### REQUIRED WORK
Pull each line containing "Yapımı" out of the data and copy it.
● ● ●
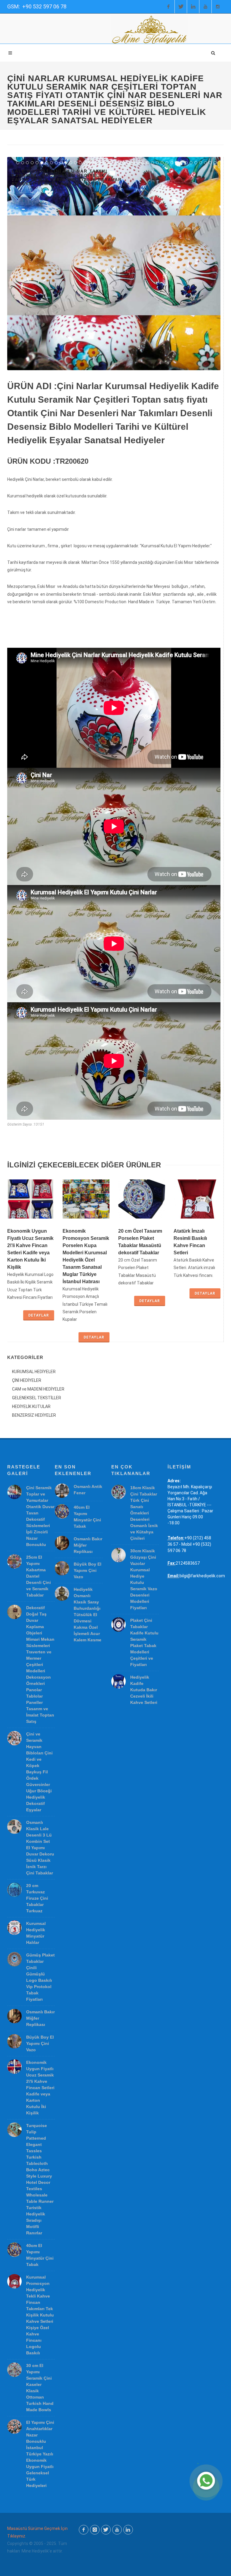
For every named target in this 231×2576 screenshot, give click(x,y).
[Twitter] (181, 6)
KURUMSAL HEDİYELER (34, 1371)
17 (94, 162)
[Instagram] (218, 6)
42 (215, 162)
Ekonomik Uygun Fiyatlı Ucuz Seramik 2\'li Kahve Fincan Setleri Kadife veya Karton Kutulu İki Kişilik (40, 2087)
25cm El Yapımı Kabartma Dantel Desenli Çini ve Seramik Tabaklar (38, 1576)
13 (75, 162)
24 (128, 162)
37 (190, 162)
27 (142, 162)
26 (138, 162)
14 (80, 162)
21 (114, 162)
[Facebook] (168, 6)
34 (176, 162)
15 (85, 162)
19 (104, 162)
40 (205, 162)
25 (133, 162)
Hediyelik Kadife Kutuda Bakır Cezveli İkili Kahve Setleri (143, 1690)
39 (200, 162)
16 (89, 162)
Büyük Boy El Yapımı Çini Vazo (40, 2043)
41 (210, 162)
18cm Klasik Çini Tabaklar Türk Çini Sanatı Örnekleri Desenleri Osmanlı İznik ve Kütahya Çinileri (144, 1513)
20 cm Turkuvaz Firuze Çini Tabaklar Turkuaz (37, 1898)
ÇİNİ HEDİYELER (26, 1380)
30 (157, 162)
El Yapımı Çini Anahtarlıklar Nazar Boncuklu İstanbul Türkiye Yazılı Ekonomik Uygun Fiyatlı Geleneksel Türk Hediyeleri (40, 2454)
● ● ●
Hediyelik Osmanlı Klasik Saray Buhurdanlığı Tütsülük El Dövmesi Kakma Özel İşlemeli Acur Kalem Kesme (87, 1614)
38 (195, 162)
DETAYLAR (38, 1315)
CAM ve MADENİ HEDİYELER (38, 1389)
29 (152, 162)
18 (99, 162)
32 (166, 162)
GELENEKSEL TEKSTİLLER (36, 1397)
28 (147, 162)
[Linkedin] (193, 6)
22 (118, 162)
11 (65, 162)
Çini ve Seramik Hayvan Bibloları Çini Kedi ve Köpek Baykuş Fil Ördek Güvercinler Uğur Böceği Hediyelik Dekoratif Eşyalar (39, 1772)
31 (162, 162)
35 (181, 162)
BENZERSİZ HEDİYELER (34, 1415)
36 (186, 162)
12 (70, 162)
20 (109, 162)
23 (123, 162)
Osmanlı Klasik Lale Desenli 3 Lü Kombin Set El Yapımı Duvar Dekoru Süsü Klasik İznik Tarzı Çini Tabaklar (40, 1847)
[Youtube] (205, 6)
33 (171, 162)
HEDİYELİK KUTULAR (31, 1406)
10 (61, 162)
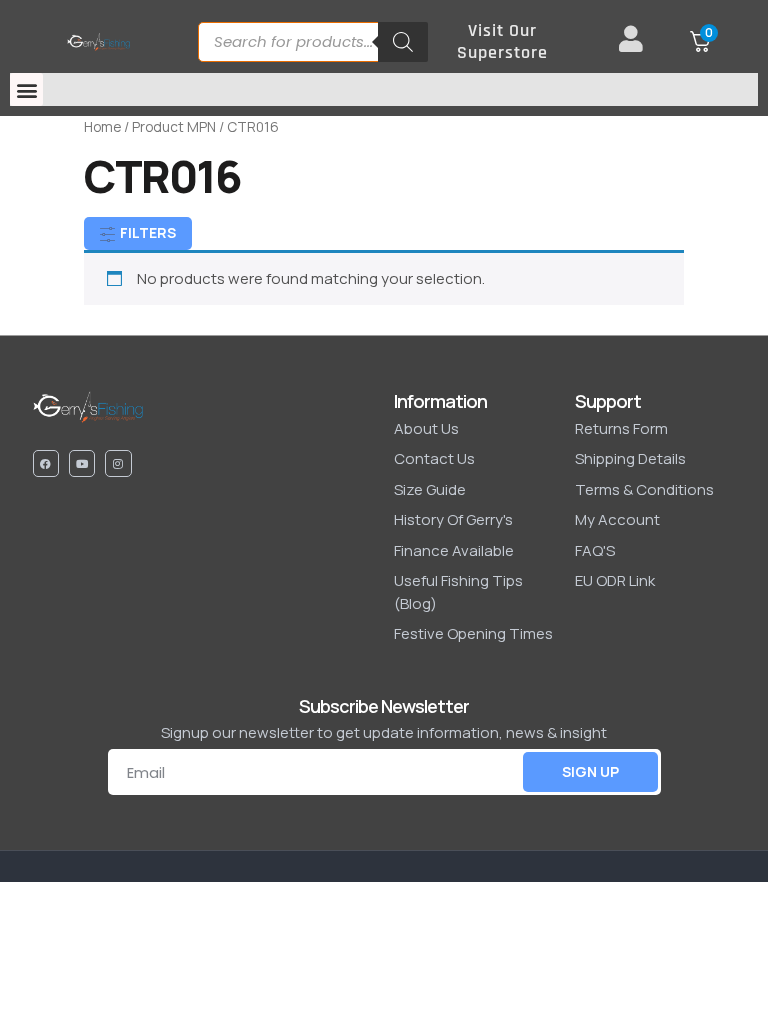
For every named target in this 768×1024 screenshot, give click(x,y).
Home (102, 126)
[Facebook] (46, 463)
● ● ●
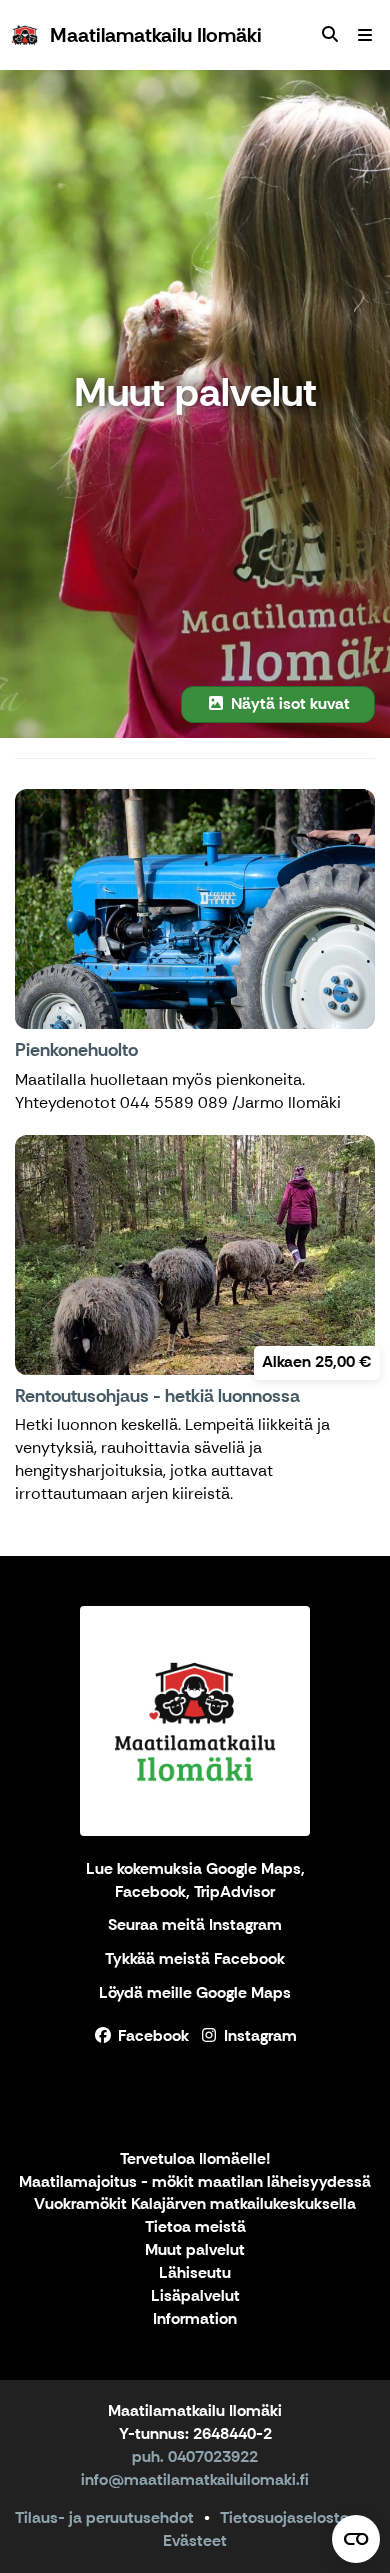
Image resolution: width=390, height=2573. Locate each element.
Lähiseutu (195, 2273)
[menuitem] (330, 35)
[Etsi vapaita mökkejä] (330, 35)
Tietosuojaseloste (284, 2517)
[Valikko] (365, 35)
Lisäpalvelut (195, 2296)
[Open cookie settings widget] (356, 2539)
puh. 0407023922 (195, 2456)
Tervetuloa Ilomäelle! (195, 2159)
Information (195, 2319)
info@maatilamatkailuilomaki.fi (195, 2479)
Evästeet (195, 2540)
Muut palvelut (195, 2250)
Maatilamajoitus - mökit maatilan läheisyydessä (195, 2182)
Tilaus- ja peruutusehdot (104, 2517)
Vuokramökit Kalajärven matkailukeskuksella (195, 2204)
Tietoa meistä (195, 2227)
● ● ●
### TASK SOLUTION
25cm El Yapımı Kabartma Dantel Desenli Çini ve Seramik Tabaklar (38, 1576)
Büyük Boy El Yapımı Çini Vazo (40, 2043)
El Yapımı Çini Anahtarlıklar Nazar Boncuklu İstanbul Türkiye Yazılı Ekonomik Uygun Fiyatlı Geleneksel Türk Hediyeleri (40, 2454)
Osmanlı Klasik Lale Desenli 3 Lü Kombin Set El Yapımı Duvar Dekoru Süsü Klasik İznik Tarzı Çini Tabaklar (40, 1847)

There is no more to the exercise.